[Stated task]
Echo the material line for line without any change, starting at the line that contains "Linked (539, 334)" and stopping after the line that contains "First is located at coordinates (323, 518).".

[Dataset excerpts]

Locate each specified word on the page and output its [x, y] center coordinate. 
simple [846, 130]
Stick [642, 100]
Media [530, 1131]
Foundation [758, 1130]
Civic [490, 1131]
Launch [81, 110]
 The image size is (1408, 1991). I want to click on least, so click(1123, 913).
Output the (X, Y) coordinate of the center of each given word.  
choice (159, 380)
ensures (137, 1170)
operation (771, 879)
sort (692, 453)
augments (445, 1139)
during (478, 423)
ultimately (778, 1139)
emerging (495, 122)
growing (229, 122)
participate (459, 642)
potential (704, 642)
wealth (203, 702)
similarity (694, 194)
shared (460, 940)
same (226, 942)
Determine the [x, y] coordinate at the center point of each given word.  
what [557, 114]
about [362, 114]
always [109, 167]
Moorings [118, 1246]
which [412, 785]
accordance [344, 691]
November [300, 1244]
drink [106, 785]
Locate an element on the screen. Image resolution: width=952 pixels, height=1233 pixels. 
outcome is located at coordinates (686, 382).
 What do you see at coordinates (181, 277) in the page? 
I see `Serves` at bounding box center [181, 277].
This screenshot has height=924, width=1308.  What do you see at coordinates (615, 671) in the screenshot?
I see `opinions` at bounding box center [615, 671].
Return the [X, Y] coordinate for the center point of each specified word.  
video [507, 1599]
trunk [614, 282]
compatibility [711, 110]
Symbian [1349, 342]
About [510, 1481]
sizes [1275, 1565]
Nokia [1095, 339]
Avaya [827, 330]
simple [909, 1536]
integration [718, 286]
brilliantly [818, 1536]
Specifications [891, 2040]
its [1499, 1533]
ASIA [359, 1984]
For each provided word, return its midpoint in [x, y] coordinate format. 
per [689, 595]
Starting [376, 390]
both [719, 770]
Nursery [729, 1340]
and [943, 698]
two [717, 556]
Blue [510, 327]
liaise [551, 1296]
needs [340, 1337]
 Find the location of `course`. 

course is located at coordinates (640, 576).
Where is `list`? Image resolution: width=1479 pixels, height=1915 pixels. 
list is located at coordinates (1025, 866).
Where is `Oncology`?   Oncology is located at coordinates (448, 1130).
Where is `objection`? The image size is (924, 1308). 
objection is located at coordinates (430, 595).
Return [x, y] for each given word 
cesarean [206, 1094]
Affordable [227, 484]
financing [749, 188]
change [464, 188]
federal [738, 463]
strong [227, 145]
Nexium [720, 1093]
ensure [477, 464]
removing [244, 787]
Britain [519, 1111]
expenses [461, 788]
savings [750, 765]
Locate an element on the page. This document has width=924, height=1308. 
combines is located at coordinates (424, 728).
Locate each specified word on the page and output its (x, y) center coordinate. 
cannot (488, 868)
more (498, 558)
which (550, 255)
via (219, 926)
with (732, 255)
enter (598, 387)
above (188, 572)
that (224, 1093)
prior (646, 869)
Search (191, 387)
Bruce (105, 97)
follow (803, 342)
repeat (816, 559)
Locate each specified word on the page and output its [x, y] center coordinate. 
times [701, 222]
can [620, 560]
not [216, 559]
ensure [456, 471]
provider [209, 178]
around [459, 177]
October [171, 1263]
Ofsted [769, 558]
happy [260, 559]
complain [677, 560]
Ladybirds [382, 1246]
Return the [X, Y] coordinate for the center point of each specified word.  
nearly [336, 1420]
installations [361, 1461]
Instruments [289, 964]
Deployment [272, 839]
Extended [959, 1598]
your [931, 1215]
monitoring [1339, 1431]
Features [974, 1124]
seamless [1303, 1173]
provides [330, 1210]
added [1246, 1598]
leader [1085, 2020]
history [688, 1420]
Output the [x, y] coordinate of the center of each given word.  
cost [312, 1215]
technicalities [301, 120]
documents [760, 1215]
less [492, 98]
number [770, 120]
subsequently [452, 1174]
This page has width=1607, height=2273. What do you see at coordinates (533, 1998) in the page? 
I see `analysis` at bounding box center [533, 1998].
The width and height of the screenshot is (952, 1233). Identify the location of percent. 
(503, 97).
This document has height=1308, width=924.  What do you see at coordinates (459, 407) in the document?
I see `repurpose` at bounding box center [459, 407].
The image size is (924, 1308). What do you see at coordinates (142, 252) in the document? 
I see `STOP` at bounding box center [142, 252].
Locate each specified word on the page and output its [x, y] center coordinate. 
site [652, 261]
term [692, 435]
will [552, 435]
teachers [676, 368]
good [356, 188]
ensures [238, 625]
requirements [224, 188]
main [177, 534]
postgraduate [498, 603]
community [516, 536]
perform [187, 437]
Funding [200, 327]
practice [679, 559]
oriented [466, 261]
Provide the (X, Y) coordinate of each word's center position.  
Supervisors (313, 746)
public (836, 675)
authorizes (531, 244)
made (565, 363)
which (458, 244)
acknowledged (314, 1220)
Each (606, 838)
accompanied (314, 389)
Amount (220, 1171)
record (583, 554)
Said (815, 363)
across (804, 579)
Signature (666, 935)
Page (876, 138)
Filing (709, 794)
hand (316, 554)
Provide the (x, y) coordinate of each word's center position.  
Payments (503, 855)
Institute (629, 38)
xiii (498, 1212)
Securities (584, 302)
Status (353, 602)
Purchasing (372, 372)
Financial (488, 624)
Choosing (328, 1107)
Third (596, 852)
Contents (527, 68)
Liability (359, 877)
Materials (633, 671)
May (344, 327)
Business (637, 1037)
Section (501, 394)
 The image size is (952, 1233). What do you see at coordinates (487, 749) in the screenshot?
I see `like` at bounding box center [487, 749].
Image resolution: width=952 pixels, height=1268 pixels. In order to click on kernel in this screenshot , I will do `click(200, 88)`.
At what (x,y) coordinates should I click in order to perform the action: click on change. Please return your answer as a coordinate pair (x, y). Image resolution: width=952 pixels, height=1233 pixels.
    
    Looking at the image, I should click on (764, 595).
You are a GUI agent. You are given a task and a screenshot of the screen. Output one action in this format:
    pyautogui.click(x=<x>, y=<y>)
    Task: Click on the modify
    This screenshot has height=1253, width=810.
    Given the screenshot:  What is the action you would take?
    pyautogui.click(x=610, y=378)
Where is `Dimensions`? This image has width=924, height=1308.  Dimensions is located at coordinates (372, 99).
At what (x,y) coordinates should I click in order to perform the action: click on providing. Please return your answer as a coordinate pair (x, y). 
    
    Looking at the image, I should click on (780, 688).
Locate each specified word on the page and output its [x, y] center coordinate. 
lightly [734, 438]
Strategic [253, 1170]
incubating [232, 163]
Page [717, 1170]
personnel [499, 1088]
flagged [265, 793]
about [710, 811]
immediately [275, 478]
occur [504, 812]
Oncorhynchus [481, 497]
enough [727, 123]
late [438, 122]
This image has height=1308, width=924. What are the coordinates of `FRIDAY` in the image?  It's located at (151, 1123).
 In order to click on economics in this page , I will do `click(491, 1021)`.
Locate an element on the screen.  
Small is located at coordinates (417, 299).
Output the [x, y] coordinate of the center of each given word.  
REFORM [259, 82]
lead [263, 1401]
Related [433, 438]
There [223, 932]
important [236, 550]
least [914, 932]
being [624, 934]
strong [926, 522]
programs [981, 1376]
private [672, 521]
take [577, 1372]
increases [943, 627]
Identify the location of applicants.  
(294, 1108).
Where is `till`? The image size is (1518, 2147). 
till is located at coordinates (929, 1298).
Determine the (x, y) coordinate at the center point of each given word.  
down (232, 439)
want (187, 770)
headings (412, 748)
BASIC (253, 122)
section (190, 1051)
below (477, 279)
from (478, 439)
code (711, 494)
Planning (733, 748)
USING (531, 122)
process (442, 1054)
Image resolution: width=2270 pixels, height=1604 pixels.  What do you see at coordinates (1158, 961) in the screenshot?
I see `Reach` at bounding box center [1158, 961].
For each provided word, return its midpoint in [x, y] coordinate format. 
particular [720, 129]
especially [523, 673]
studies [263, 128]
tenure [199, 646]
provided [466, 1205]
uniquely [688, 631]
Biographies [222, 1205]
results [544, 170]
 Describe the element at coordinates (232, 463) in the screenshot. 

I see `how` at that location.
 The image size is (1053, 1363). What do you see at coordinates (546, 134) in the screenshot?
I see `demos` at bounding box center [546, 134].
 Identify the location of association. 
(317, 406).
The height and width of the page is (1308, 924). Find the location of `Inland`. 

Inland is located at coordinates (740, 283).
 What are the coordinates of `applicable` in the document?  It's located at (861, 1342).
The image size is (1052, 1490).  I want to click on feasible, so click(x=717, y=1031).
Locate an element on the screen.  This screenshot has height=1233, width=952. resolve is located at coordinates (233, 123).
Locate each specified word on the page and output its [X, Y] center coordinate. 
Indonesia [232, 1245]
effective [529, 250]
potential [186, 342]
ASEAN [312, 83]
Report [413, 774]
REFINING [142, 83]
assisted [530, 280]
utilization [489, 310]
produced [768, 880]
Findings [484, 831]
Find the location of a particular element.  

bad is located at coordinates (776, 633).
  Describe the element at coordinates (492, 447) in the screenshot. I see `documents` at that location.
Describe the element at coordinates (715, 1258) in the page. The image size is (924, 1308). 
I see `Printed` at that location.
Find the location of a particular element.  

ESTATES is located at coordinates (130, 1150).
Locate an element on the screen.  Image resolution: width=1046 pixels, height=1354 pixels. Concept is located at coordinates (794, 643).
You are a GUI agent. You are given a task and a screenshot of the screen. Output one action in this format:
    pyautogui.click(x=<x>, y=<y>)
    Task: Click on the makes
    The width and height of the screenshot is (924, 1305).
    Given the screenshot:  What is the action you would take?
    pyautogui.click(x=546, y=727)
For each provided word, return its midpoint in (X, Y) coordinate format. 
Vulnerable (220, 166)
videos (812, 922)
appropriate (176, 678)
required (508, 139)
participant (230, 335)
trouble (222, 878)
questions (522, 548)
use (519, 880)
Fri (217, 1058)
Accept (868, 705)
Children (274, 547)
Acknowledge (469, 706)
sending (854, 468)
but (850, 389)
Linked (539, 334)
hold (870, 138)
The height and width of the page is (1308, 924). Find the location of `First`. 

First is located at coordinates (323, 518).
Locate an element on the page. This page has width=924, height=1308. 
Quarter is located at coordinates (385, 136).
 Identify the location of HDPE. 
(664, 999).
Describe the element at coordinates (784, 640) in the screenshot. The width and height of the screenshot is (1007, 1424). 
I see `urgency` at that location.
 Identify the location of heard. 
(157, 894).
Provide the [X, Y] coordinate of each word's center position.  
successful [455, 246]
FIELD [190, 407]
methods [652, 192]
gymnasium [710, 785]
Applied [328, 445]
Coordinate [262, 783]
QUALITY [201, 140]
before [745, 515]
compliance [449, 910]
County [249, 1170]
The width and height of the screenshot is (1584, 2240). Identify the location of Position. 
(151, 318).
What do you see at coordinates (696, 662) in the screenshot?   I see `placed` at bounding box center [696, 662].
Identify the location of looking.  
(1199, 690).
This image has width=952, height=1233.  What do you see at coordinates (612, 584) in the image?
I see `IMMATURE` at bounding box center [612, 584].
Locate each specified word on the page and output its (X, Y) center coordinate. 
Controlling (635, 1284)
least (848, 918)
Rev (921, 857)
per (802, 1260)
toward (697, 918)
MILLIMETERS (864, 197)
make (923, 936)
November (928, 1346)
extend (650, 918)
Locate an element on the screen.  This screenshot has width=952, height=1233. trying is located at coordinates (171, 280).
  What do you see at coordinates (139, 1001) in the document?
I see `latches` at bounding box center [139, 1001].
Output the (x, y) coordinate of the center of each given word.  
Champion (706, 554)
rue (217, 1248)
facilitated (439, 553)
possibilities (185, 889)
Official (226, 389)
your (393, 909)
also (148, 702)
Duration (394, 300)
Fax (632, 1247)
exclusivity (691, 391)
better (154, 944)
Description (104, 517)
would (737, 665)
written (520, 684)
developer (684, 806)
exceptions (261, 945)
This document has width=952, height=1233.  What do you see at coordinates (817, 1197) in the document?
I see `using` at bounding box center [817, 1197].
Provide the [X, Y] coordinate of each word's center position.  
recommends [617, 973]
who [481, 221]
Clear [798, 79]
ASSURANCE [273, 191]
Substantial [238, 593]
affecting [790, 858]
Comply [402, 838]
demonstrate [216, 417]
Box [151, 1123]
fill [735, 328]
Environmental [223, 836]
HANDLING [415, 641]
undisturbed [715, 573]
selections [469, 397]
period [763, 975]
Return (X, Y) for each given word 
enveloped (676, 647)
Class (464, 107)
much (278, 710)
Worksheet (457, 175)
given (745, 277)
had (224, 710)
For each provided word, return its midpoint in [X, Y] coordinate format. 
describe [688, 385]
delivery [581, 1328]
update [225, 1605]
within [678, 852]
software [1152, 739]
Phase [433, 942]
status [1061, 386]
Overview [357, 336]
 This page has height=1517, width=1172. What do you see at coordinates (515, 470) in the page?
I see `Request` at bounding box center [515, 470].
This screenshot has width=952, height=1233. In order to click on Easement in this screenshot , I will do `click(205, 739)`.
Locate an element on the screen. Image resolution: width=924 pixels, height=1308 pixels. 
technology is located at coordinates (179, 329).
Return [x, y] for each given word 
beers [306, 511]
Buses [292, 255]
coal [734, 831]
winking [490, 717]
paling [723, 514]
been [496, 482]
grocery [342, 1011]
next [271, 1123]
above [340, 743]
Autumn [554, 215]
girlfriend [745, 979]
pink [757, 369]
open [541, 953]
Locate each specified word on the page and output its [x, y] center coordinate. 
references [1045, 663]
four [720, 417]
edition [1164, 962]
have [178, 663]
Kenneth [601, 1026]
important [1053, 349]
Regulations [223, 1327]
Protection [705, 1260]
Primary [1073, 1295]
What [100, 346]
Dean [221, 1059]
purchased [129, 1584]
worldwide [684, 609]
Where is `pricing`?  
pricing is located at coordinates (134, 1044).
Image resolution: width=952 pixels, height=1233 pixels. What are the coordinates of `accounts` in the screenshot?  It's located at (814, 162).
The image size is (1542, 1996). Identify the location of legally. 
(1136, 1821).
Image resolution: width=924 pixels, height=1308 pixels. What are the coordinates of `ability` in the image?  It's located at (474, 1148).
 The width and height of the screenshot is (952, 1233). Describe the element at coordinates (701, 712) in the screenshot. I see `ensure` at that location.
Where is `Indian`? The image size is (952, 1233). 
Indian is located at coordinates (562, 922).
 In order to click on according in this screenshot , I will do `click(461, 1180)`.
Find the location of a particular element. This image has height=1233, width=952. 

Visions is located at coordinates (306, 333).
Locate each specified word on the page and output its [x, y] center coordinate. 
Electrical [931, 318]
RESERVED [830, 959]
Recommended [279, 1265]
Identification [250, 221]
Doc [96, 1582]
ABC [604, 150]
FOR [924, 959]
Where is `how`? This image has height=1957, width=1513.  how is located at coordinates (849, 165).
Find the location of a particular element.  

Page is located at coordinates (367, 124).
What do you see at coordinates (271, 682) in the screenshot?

[Response]
Linked (539, 334)
hold (870, 138)
The height and width of the page is (1308, 924). Find the location of `First`. 

First is located at coordinates (323, 518).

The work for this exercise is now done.